Exercise: Copy the stretch of the data below from the line containing "Where should I" through the end of the data, reproducing every line word for word.

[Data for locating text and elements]
--------
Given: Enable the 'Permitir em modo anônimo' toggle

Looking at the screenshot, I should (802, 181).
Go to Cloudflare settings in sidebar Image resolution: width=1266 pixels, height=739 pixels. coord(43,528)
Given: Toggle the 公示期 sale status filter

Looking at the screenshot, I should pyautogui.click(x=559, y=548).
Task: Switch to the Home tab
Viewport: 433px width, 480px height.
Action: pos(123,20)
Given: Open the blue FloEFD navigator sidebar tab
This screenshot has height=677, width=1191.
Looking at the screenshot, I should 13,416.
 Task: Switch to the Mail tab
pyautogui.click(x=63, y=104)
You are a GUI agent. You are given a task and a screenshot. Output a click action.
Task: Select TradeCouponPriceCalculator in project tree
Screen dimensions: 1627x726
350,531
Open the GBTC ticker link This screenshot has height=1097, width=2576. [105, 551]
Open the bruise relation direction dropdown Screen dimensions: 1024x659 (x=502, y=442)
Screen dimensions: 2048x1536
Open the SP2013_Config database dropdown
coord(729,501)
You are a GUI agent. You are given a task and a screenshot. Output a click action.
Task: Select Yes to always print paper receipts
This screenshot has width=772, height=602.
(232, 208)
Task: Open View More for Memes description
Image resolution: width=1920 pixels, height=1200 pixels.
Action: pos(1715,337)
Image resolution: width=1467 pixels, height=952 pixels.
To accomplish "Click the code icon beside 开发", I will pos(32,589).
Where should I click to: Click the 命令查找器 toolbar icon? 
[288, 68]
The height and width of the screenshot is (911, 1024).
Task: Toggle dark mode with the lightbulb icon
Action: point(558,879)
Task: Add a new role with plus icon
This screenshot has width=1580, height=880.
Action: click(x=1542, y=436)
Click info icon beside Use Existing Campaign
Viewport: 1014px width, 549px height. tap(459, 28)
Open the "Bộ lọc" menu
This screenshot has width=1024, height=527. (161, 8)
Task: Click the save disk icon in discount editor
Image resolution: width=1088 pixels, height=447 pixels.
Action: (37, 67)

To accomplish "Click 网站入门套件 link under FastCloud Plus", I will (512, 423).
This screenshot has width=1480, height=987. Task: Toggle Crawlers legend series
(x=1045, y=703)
--------
Reply to the task:
Where should I click to: Click the 命令查找器 toolbar icon? 
[288, 68]
The height and width of the screenshot is (911, 1024).
Task: Toggle dark mode with the lightbulb icon
Action: point(558,879)
Task: Add a new role with plus icon
This screenshot has width=1580, height=880.
Action: click(x=1542, y=436)
Click info icon beside Use Existing Campaign
Viewport: 1014px width, 549px height. tap(459, 28)
Open the "Bộ lọc" menu
This screenshot has width=1024, height=527. (161, 8)
Task: Click the save disk icon in discount editor
Image resolution: width=1088 pixels, height=447 pixels.
Action: (37, 67)

To accomplish "Click 网站入门套件 link under FastCloud Plus", I will (512, 423).
This screenshot has width=1480, height=987. Task: Toggle Crawlers legend series
(x=1045, y=703)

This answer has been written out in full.